María José Espinosa Carrillo

She/her/ella

Executive Director

María José Espinosa Carrillo is an economist and foreign policy expert with more than twelve years of experience in policy research, advocacy, and international relations. At CDA, María José has developed advocacy, program, and communication strategies that drive transformative action in U.S. foreign policy toward Latin America and the Caribbean on issues including regional migration, climate, LGBTQ+ and women rights, and protections for refugees and migrants. She has played a key role in bringing voices from the region into the US policy debate and has crafted and led over twenty high-level U.S. delegations on fact-finding trips to Central America, Cuba, and the U.S.-Mexico border to educate US policymakers and other key stakeholders. Earlier in her career, María José worked as an international affairs analyst on economic, political, and social implications of U.S. relations with Asia and Oceania. She began her career as a professor in the School of Economics at the University of Havana.

María José was recognized by New America as one of the 2020 Latino National Security & Foreign Policy Next Generation Leaders. She holds an M.Sc. in Environmental Economics and Tourism from the Universitat de les Illes Balears in Spain; an M.Sc. in Economics from the University of Havana in Cuba; and a B.A. in Economics from the University of Havana.

Francisca Vigaud-Walsh

She/her/ella

Strategy and Advocacy Director

Francisca Vigaud-Walsh is an expert on the protection of refugees and other displaced people, with over twenty years of experience in humanitarian action. As an emergency responder, she has deployed to lead protection programs at the onset of conflict and natural disasters in 30+ countries across four continents. As a policy advisor, she has been influential in the development of U.S., UN, EU policy to protect the forcibly displaced. Francisca has carried out this work at several of the world’s leading humanitarian assistance agencies, including Catholic Relief Services, International Rescue Committee, the United Nations Refugee Agency, and at Refugees International, where she led their Women and Girls Program. Francisca most recently served in the U.S. Department of State’s Bureau of Population, Refugees, and Migration. She began her career conducting refugee status determinations and resettlement eligibility verification throughout Africa.
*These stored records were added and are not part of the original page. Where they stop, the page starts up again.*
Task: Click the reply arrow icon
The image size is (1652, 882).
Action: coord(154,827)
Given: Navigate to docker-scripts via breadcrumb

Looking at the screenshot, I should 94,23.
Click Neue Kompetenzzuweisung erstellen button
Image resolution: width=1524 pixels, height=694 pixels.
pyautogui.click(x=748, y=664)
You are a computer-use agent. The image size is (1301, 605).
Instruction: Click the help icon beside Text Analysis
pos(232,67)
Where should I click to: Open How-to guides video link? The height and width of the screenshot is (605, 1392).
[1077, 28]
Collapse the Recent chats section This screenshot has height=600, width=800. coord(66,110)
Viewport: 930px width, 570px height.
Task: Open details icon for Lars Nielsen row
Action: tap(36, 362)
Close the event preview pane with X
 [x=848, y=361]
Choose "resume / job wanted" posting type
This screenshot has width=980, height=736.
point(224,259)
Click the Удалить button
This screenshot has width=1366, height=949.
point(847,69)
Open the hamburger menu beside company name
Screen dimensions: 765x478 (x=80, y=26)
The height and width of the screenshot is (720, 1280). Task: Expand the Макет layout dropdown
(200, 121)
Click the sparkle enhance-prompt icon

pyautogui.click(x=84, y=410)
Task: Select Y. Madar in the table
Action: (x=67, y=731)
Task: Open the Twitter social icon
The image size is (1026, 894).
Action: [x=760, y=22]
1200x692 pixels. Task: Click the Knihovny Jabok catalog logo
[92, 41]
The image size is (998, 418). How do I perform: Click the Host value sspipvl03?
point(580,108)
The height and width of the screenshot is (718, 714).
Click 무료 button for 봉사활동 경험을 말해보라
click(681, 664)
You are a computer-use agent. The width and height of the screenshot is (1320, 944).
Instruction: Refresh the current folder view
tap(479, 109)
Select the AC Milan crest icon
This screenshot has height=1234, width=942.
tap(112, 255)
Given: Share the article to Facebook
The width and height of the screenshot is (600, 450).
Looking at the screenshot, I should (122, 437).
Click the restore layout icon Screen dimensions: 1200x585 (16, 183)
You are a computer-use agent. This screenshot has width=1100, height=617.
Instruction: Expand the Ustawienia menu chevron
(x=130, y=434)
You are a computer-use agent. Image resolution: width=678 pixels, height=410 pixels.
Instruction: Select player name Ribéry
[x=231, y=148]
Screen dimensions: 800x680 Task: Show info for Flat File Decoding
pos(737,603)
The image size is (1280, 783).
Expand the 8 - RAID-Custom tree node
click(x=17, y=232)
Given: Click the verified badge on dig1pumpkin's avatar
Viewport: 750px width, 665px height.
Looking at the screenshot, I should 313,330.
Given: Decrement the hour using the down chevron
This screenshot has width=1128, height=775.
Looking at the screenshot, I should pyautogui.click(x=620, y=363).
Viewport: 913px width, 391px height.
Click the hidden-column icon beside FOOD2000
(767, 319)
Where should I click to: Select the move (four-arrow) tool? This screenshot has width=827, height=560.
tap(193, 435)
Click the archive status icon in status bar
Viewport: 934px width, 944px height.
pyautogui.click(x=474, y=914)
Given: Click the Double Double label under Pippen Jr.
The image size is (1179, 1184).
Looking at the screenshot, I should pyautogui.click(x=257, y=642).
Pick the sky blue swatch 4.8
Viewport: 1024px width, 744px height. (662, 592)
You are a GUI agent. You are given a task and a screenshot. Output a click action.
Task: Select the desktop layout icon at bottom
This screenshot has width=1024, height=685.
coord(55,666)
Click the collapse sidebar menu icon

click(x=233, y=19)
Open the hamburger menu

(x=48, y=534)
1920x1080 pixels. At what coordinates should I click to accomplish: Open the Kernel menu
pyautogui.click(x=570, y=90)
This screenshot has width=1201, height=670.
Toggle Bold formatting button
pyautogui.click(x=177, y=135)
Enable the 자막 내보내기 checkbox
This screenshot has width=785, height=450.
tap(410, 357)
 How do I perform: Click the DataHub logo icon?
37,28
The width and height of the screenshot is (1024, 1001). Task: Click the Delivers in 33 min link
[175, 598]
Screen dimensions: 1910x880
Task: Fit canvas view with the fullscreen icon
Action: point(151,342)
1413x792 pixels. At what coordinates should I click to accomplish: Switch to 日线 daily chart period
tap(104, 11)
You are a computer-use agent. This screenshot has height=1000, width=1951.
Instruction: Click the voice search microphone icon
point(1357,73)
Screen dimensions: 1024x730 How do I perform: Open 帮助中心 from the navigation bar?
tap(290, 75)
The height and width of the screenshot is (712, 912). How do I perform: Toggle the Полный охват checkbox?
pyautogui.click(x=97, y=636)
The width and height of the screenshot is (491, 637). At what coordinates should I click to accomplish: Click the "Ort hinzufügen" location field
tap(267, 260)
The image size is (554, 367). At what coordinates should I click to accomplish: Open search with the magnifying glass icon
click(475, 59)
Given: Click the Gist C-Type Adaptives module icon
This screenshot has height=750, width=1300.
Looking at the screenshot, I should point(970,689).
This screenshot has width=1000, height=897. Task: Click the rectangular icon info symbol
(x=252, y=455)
Francisca is not new to CDA or work in the Americas. She was a long-time CDA consultant, developing and advocating for protection policy in support of people on the move in the Americas. She has also worked on humanitarian assistance policy in Mexico, Colombia, Honduras, and El Salvador, and she co-authored UNICEF’s Gender Based Guidelines for Adolescent Girls on the Move in Latin America and the Caribbean. Francisca also served as an expert on the OAS Working Group for Venezuelan refugees and migrants in 2018 and 2019. 

Francisca holds an M.A. from the Johns Hopkins University School of Advanced International Studies, and is also certified by the Institute for International Criminal Investigations in atrocity crimes investigations, including war crimes, crimes against humanity, and genocide.